Take the line containing "Screen dimensions: 620x478" and all lines after it to the end of the records, and output them exactly.

Top of Recorded data

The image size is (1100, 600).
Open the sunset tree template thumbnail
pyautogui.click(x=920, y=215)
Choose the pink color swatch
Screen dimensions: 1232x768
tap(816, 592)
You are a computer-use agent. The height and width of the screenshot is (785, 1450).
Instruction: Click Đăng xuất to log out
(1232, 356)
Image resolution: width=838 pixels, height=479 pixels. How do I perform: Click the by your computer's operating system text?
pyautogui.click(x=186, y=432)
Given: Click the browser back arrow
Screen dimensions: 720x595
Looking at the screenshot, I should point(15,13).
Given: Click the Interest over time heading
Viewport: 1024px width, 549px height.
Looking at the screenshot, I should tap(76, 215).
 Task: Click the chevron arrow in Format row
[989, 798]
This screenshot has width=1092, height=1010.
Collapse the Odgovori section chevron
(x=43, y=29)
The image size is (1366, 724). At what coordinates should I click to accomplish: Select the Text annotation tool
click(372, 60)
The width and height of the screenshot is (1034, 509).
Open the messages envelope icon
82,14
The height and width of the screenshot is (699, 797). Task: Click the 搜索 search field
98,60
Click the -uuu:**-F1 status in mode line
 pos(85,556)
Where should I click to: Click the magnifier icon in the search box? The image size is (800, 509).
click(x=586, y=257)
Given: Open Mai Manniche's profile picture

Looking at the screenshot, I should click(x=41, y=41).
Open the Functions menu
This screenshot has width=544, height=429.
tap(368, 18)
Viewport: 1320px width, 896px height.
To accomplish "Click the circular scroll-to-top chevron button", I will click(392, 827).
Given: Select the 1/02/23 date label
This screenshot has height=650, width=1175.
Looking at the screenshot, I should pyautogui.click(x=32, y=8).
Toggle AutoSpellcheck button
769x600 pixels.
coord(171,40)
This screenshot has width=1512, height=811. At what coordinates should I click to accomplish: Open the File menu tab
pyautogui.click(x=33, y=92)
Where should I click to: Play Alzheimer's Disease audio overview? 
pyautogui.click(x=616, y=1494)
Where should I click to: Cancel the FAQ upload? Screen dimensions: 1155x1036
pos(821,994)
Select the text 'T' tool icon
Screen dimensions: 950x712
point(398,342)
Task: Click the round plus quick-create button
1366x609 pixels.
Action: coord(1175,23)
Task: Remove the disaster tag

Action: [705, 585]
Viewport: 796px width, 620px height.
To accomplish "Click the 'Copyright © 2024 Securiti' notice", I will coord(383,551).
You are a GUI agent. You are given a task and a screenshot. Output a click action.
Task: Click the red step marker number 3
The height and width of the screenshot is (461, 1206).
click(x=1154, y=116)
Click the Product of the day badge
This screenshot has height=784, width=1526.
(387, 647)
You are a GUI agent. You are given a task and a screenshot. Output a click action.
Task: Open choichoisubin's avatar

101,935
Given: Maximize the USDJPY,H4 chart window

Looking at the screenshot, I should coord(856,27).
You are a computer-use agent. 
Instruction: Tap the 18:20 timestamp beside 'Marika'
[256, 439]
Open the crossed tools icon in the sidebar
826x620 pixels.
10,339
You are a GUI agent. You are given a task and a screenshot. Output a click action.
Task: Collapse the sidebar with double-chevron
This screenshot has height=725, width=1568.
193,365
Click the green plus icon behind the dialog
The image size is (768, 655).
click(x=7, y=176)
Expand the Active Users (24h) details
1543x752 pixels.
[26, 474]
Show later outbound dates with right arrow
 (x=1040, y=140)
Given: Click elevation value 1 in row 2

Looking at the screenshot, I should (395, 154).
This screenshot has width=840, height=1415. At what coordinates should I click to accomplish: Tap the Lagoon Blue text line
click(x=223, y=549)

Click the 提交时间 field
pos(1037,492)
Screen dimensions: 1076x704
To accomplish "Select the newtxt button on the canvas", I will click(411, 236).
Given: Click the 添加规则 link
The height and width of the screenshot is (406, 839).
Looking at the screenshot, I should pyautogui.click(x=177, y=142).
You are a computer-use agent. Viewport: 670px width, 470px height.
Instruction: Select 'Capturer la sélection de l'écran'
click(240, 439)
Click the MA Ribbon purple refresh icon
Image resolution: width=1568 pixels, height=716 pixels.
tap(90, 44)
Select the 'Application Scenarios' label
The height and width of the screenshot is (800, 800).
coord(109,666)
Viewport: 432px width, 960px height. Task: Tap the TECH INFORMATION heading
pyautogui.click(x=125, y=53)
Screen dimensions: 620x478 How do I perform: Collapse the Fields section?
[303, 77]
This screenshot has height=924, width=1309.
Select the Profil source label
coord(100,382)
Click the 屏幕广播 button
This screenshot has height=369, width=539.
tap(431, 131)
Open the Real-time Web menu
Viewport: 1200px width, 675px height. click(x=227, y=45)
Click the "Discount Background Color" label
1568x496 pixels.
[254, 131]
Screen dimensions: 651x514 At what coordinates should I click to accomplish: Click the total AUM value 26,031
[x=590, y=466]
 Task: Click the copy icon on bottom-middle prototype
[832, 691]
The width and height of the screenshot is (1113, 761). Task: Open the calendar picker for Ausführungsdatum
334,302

Bottom of Recorded data

_Response to the exercise_
Screen dimensions: 620x478 How do I perform: Collapse the Fields section?
[303, 77]
This screenshot has height=924, width=1309.
Select the Profil source label
coord(100,382)
Click the 屏幕广播 button
This screenshot has height=369, width=539.
tap(431, 131)
Open the Real-time Web menu
Viewport: 1200px width, 675px height. click(x=227, y=45)
Click the "Discount Background Color" label
1568x496 pixels.
[254, 131]
Screen dimensions: 651x514 At what coordinates should I click to accomplish: Click the total AUM value 26,031
[x=590, y=466]
 Task: Click the copy icon on bottom-middle prototype
[832, 691]
The width and height of the screenshot is (1113, 761). Task: Open the calendar picker for Ausführungsdatum
334,302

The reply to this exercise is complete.